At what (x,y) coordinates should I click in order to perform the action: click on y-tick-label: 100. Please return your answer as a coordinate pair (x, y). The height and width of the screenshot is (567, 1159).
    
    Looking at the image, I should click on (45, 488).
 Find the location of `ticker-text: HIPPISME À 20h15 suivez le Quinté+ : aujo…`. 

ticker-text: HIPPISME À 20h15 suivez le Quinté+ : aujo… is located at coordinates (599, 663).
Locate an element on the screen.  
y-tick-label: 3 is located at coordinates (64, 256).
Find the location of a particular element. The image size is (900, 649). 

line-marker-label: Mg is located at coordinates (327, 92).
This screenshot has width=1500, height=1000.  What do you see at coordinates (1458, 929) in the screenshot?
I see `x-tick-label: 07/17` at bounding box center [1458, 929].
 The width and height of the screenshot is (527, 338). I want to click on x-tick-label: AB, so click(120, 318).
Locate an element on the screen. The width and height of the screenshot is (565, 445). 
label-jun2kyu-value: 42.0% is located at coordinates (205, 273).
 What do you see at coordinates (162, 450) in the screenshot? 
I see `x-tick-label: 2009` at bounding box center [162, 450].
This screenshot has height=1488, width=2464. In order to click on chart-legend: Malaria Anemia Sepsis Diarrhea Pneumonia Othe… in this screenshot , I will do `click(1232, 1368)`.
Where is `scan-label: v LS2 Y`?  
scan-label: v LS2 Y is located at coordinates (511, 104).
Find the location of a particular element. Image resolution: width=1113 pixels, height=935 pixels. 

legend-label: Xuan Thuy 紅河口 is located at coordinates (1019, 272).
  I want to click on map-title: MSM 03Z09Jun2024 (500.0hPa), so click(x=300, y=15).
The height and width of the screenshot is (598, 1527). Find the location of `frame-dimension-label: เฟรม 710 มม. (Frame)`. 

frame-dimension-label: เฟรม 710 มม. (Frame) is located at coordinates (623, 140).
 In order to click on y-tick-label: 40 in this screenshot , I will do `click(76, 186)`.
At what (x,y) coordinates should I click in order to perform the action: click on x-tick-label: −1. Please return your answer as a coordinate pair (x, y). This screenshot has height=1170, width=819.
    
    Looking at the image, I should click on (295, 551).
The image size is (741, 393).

#####

_Exercise objective_.
Copy out every line of the material above without any change.

_The completed task_.
At what (x,y) coordinates should I click in order to perform the action: click on y-tick-label: 100. Please return your answer as a coordinate pair (x, y). The height and width of the screenshot is (567, 1159).
    
    Looking at the image, I should click on (45, 488).
 Find the location of `ticker-text: HIPPISME À 20h15 suivez le Quinté+ : aujo…`. 

ticker-text: HIPPISME À 20h15 suivez le Quinté+ : aujo… is located at coordinates (599, 663).
Locate an element on the screen.  
y-tick-label: 3 is located at coordinates (64, 256).
Find the location of a particular element. The image size is (900, 649). 

line-marker-label: Mg is located at coordinates (327, 92).
This screenshot has width=1500, height=1000.  What do you see at coordinates (1458, 929) in the screenshot?
I see `x-tick-label: 07/17` at bounding box center [1458, 929].
 The width and height of the screenshot is (527, 338). I want to click on x-tick-label: AB, so click(120, 318).
Locate an element on the screen. The width and height of the screenshot is (565, 445). 
label-jun2kyu-value: 42.0% is located at coordinates (205, 273).
 What do you see at coordinates (162, 450) in the screenshot? 
I see `x-tick-label: 2009` at bounding box center [162, 450].
This screenshot has height=1488, width=2464. In order to click on chart-legend: Malaria Anemia Sepsis Diarrhea Pneumonia Othe… in this screenshot , I will do `click(1232, 1368)`.
Where is `scan-label: v LS2 Y`?  
scan-label: v LS2 Y is located at coordinates (511, 104).
Find the location of a particular element. Image resolution: width=1113 pixels, height=935 pixels. 

legend-label: Xuan Thuy 紅河口 is located at coordinates (1019, 272).
  I want to click on map-title: MSM 03Z09Jun2024 (500.0hPa), so click(x=300, y=15).
The height and width of the screenshot is (598, 1527). Find the location of `frame-dimension-label: เฟรม 710 มม. (Frame)`. 

frame-dimension-label: เฟรม 710 มม. (Frame) is located at coordinates (623, 140).
 In order to click on y-tick-label: 40 in this screenshot , I will do `click(76, 186)`.
At what (x,y) coordinates should I click in order to perform the action: click on x-tick-label: −1. Please return your answer as a coordinate pair (x, y). This screenshot has height=1170, width=819.
    
    Looking at the image, I should click on (295, 551).
The image size is (741, 393).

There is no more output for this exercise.